Allergies, Viruses Aggravate Asthma

From the WebMD Archives

March 28, 2002 -- Common allergy stimulants such as dust mites and pet dander may work together with respiratory viruses to make asthma worse. A new study suggests that not only are asthma sufferers more likely to get viral infections, but their chance of going in the hospital with severe asthma attacks rises dramatically if they have problems with allergies.

Previous studies have shown that viral infections or allergies can trigger attacks of wheezing or asthma in children. But researchers say little is known about how these factors may work in combination to aggravate asthma in adults.

The study, published in the March 30 issue of the British Medical Journal, looked at 60 adults who had been admitted to the hospital with asthma attacks. They were compared with people with stable asthma and people who had been admitted to the hospital for other, non-asthma related causes.

Researchers found that 66% of people who had been hospitalized for asthma attacks tested positive for an allergy to dust mites, cats, or dogs. Only 37% of the stable asthma patients and 15% of the other patients tested positive for such an allergy.

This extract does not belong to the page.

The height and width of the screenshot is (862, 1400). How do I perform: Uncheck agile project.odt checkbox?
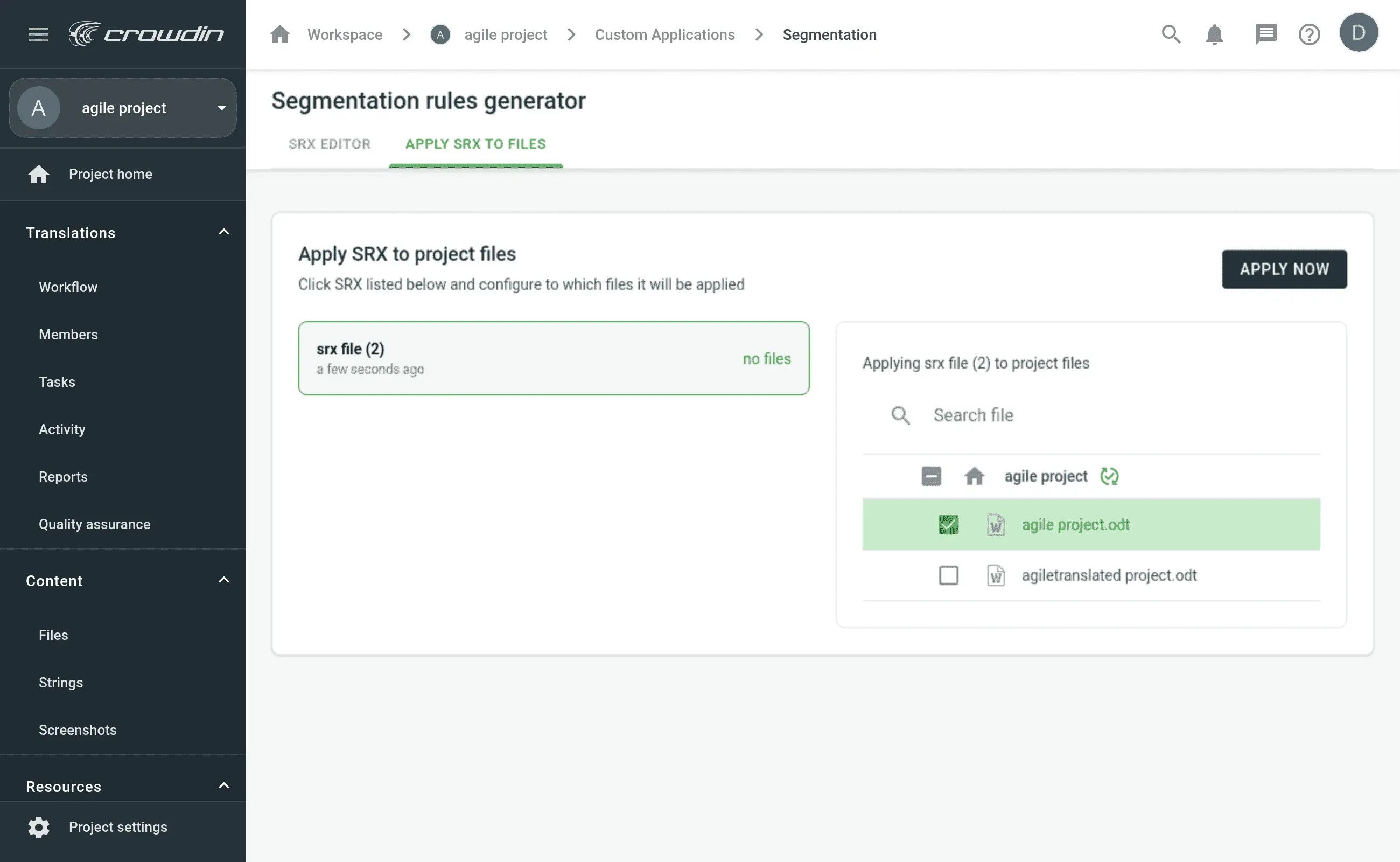(x=948, y=525)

Respiratory viruses were also detected more often in asthma patients than the other two groups.

The authors say the findings suggest that people with asthma may be more susceptible to viral respiratory infections than people who do not have asthma, regardless of age. In addition, exposure and sensitization to allergy stimulants may work together with viruses to increase the risk of hospital admission for severe asthma.

They say strategies to reduce exposure to allergy stimulants for people with asthma are needed to reduce this risk of hospitalization.